De la casualidad brotó el sentido germinal de esta época emergente con las palabras de Agustín Zamarrón, el presidente de la Mesa de Edad del Congreso, un médico socialista de Miranda de Ebro. La noticia no fue su imagen personal, sino lo que se desprendía de las palabras que pronunció: “Asumimos la alta responsabilidad que se nos concede. El pueblo español nos pone aquí para que lo representemos como comunidad moral de personas que hacen sus propias leyes y las acatan. Las palabras del diputado Zamarrón significan que las apariencias ya no pueden valer más que la verdad y la virtud.
Sin embargo, muchos comentaristas creen que será una legislatura bronca. Las insoportables maneras de acatar la Constitución de los parlamentarios separatistas, y la insólita tensión entre los magistrados del Supremo con las presidencias de las dos Cámaras, a cuenta de la suspensión de los diputados juzgados, podría, lamentablemente, condicionar el futuro.
El líder de Ciudadanos se equivoca responsabilizando a la presidenta del Congreso de tolerancia con los que juraron la Constitución con fórmulas extravagantes. Ella no podía hacer otra cosa, y lo mismo se viene haciendo desde hace muchos años.
Emerge un cambio en las actitudes políticas de los elegidos, y ese cambio está motivado por el hastío de los electores ante tanto despropósito de algunos representantes partidarios
¿Por qué los presidentes de las Cámaras tienen que aceptar esas molestas e infantiles fórmulas? Porque el Tribunal Constitucional las aceptó. La historia fue así: cuando el Congreso supo que los electos de HB iban a tomar posesión de los escaños -durante años no lo hicieron-, la Mesa redactó una fórmula, que no estaba en el Reglamento, en la que se establecía los términos precisos del juramento o promesa de la Constitución. El presidente Félix Pons, al escuchar el famoso “por imperativo legal”, anunció que los diputados batasunos no habían perfeccionado su condición, y que debían abandonar el Congreso. Entonces ellos recurrieron en amparo la decisión, y el Tribunal les dio la razón, con el argumento inatacable de que el texto del juramento había sido redactado después de que los diputados expulsados fuesen elegidos.

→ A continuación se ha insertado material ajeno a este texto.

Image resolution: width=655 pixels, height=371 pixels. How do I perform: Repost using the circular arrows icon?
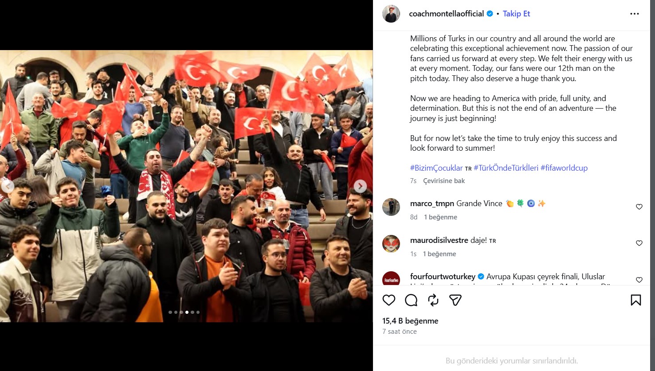point(433,300)
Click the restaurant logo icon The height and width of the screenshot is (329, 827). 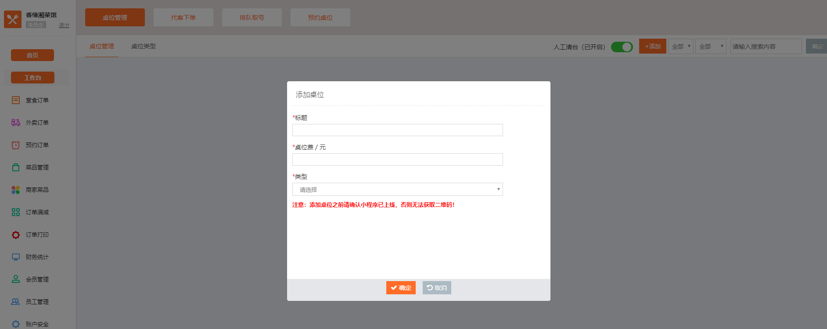[x=13, y=19]
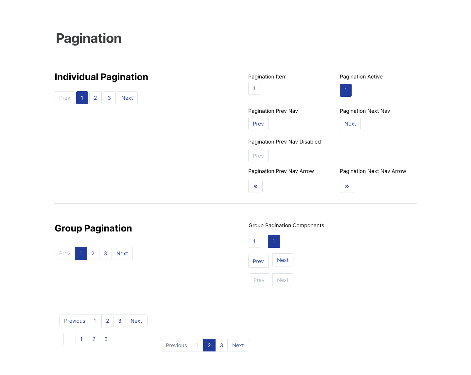Click the double-right arrow Next Nav icon
The image size is (471, 375).
347,186
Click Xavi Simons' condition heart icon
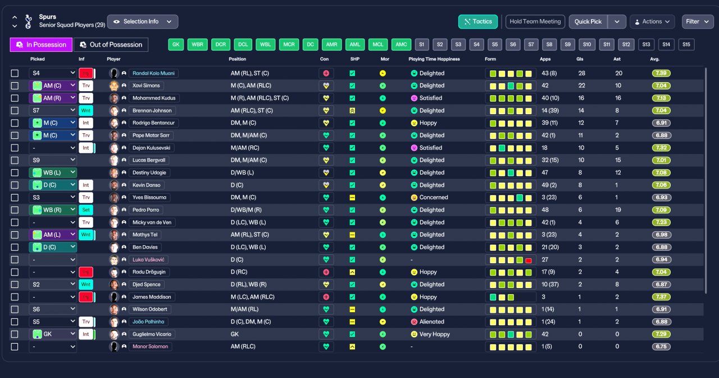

En el Senado ocurrió lo mismo con los tres senadores de HB, sólo que unos días después. Yo tuve que expulsarlos por lo mismo. Pero tenía una gran superioridad: el Reglamento del Senado exigía, desde hacía muchos años, una fórmula precisa de juramento. Pero de nada sirvió. El presidente del Constitucional, Francisco Tomás y Valiente, al comunicarme el fallo a favor de los senadores batasunos, me intentó convencer que sería una muestra de tolerancia de nuestra democracia parlamentaria. No estuve de acuerdo, pero la acaté con cierta esperanza. Esa fue la doctrina desde entonces. El paso del tiempo ha demostrado que con los intolerantes sólo vale hacer cumplir las leyes.